En l’espèce, la convention collective nationale du commerce de détail et de gros à prédominance alimentaire du 12 juillet 2000, applicable à la Société dispose en son article 5.5 que la durée du travail effectif ne comprend pas l’ensemble des pauses rémunérées ou non, en ce compris celles rémunérées au titre de son article 5.4 correspondant à 5% du temps rémunéré.
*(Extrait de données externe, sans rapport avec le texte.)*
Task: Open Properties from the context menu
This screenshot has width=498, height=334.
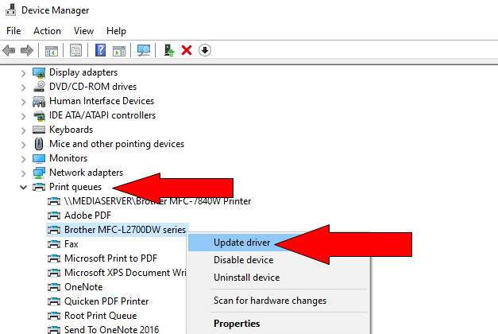Action: 236,324
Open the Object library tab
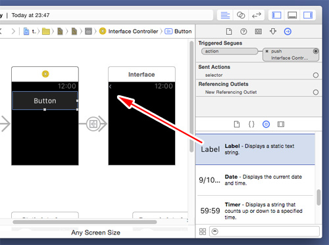 click(266, 124)
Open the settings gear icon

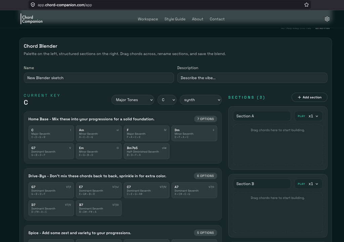pos(327,19)
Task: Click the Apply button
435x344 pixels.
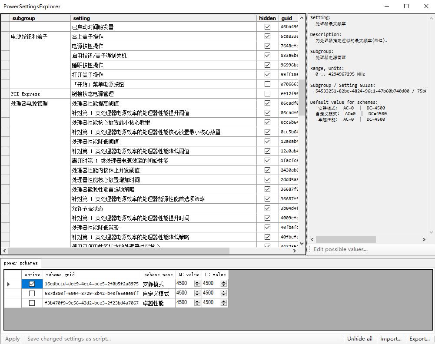Action: coord(12,338)
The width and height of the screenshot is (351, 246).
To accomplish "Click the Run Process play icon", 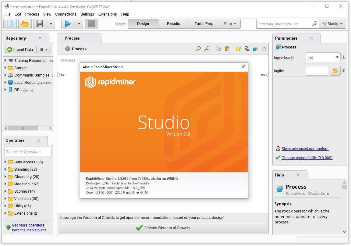I will (68, 23).
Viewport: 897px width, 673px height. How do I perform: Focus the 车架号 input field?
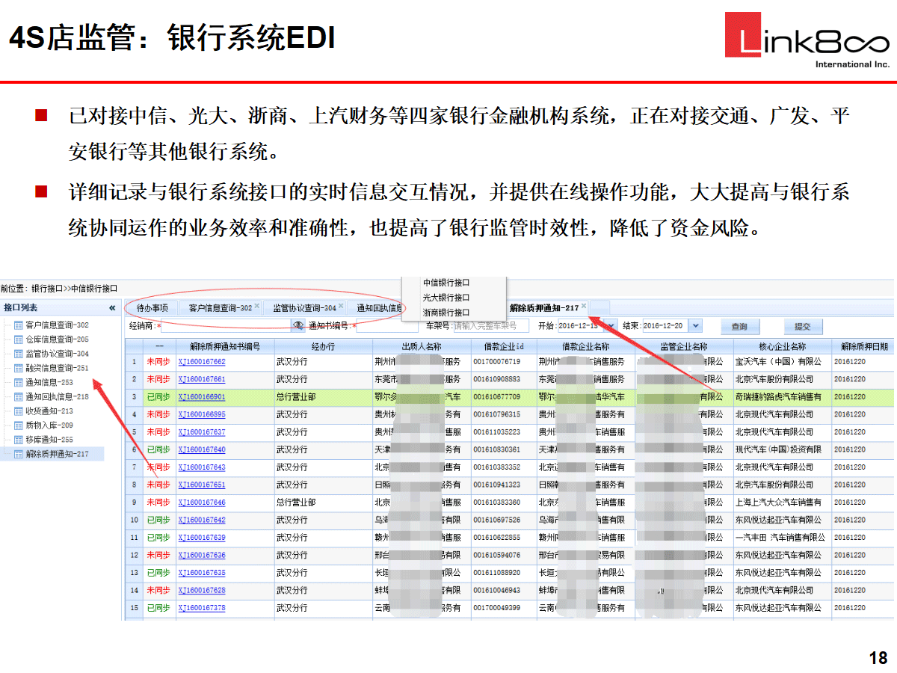point(490,326)
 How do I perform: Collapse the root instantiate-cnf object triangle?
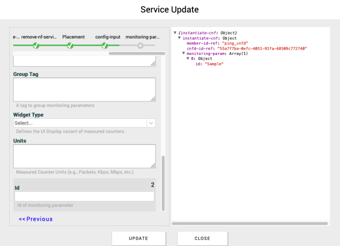point(175,33)
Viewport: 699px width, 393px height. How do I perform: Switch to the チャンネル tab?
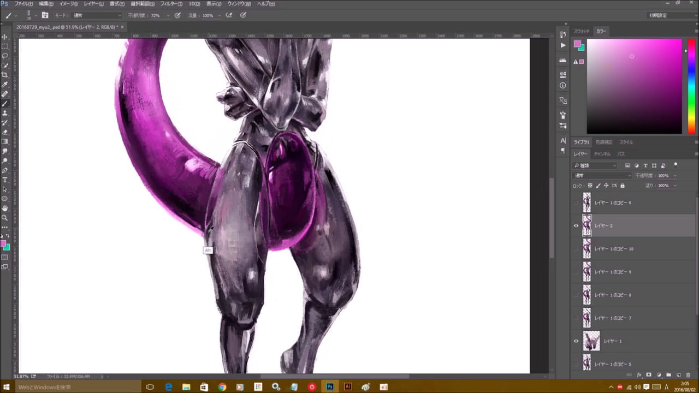pyautogui.click(x=602, y=154)

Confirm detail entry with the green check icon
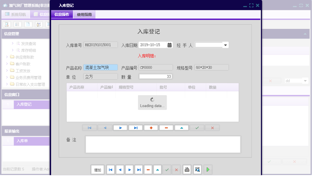pos(197,128)
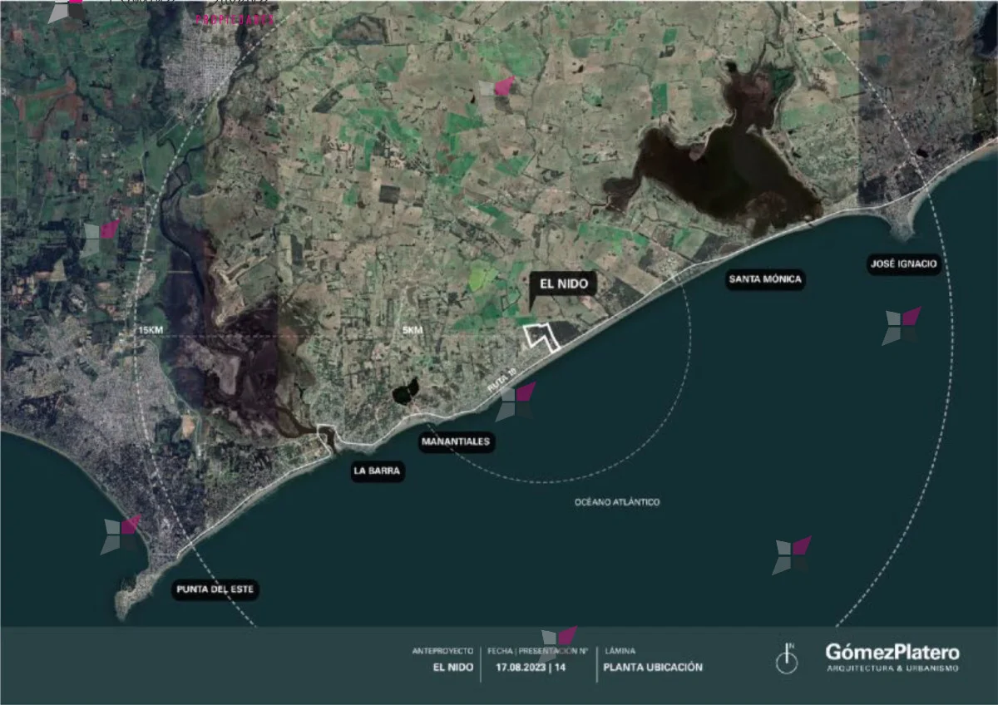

Du fait que ces pauses ne correspondent pas à des temps de travail effectif, cette non prise en compte entraîne un calcul sur une base au pro rata du SMIC.
Dès lors, il y a lieu de juger que l’Urssaf a fait une exacte application des dispositions applicables au litige et de confirmer purement et simplement le jugement entrepris en ce qu’il a débouté la Société de sa demande de remboursement.
Sur les dépens et les demandes au titre de l’article 700 du code de procédure civile
La Société, qui succombe à l’instance, sera condamnée aux dépens conformément aux dispositions de l’article 696 du code de procédure civile et sera condamnée à payer à l’Urssaf une indemnité au titre de l’article 700 du code de procédure civile qu’il est équitable de fixer à la somme de 2 000 euros.
La Société sera, pour sa part, déboutée de la demande qu’elle a formée sur le même fondement.
PAR CES MOTIFS
La cour, après en avoir délibéré, par arrêt contradictoire,
DÉCLARE l’appel formé par la société SAS Carrefour Hypermarchés recevable,
DIT n’y avoir lieu à la jonction des affaires enregistrées sous les numéros RG 20/580 et RG 20/730 ;
CONFIRME le jugement rendu le 7 décembre 2020 par le tribunal judiciaire de Bobigny en toutes ses dispositions ;
Y ajoutant,
DÉBOUTE les parties de leurs demandes autres, plus amples ou contraires ;
CONDAMNE la Société à verser à l’union pour le recouvrement des cotisations de sécurité sociale et d’allocations familiales d’Ile-de-France la somme de 2 000 euros au titre de l’article 700 du code de procédure civile ;
LA DÉBOUTE de la demande qu’elle a formulée du même chef ;
CONDAMNE la Société aux dépens.
PRONONCÉ par mise à disposition de l’arrêt au greffe de la cour, les parties en ayant été préalablement avisées dans les conditions prévues au deuxième alinéa de l’article 450 du code de procédure civile.